Bei Corona war und ist bis heute nicht alles so, wie man uns erzählt und erzählt hat. Und, zum Beispiel, das Thema UFOs war jahrzehntelang ein Schmuddelthema in der zivilisierten Welt. Heute finden im US-Senat Anhörungen statt, auf denen respektable Personen, Luftwaffen-Offiziere, mit großer Ernsthaftigkeit darüber sprechen, dass da draußen irgendwas ist.

Und Joe Rogan war der Beste

An einem Tag spricht er zwei Stunden mit Donald Trump, am nächsten kommt Mel Gibson und am dritten ein No-Name, der behauptet, er sei von Außerirdischen entführt worden. Und so wie er, ohne eine Miene zu verziehen, Trump nach seiner Beziehung zum Kinderschänder Epstein fragt, so fragt er mit ernstem Gesicht den No-Name: „Wie sah das denn da aus im Raumschiff? Gab es da Stühle…?“

Damals dachte ich, so ein Gesprächsformat wird sich in Deutschland niemals durchsetzen. Da habe ich mich geirrt.

Es gibt gute Podcaster hierzulande, Ben „ungescripted“ sorgte zuletzt mit einem Höcke-Interview für mächtig Furore in Deutschland.

Aber Ronzheimer ist letztlich besser, weil er als lebende Springer-Legende Gesprächspartner vors Mikro bekommt, die wir Normalsterblichen eben nicht bekommen.

Ich höre – Sommerferien und Rekonvaleszenz – derzeit fast täglich mindestens einen Podcast von Paul Ronzheimer. Und ich habe mich noch nicht eine Minute dabei gelangweilt.

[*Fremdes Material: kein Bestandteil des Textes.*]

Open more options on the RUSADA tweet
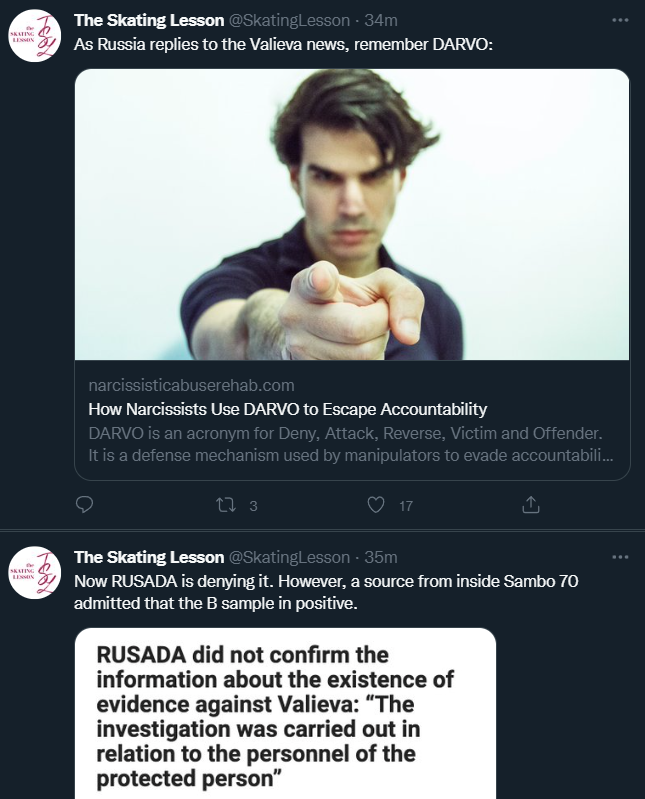Screen dimensions: 645x799 coord(620,557)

Der Mann ist bestens vorbereitet, führt souverän und charmant durch die Gespräche. Und er ist dennoch nicht immer dominant, wie sein Gespräch mit dem AfD-Außenpolitiker Markus Frohnmaier gerade bewies. Zwar hatte Ronzheimer in der Sache – Russland/Ukraine – recht, aber Frohnmaier parierte alle Verlockungen des Gastgebers – „Wollen Sie, dass Russland den Krieg gewinnt?“ – mühelos und schlagfertig.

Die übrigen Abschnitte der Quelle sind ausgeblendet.